Using complex mathematical techniques to examine spores at the molecular level, the team also determined the optimal conditions for killing harmful bacteria.
Vashishta, Kalia and Nakano have joint appointments with the USC Viterbi's Department of Computer Science, the Mork Family Department of Chemical Engineering and Materials Science, and the USC Dornsife's Department of Physics and Astronomy.
"Imagine bacterial spores are like a seed with a hard coating that preserves the DNA machinery," says Vashishta, the director of USC's Collaboratory for Advanced Computing and Simulations.
This hard coating acts as an armor protecting the spore. In this "freeze-dried," almost lifeless state, the spores wait for the right conditions to bloom into harmful bacteria.
Earlier studies have shown that wet heat sterilization can destroy disease-causing bacteria, but the mechanisms whereby spores are killed by this treatment had not been fully revealed.
As such, optimizing the technique and assuring the destruction of bacterial spores with any degree of certainty has been a challenge for public health authorities and defense agencies.

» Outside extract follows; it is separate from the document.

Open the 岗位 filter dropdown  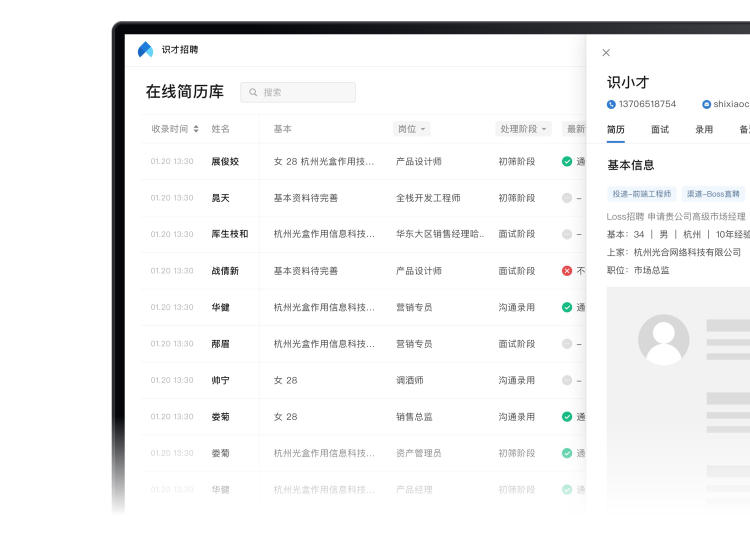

Using X-ray crystallography data, the researchers first determined the key elements of a single bacterium--water, acid and a calcium ion. Then, they used a supercomputer to run hundreds of thousands of simulations, controlling the percentage of acid, water and calcium, and watched what happened.
The simulations revealed that depending on water concentration and temperature, the water inside the bacterial cell behaves like either solid, gel or liquid.
"Our models showed the spores perform a kind of chemical magic trick to intentionally freezes themselves and immobilize the water in their cells," says Nakano, who also holds an appointment with USC's Department of Biological Sciences.
"The frozen cells cannot be disturbed by any radiation or chemical process and it also protects the DNA, so the spores can continue to reproduce."
According to the researchers' models, a combination of heat and moisture "defrosts" the water inside the cell, returning it to a liquid form. Without this protective barrier, the spore is more easily destroyed.
The computer models also allowed the researchers to determine the exact temperature and water balance needed to destroy the bacteria: between 90-95 degrees Celcius with a water concentration above 30 percent.
These insights could be used to prevent microbial contamination on food processing equipment and limit the spread of disease in the event of a biological attack. And because the process relies on moist-heat rather than chemical processes, the bacteria shouldn't be able to develop resistance.
The paper, "Gel phase in hydrated calcium dipicolinate," appeared in Applied Physics Letters. The research was supported by the Defense Threat Reduction Agency.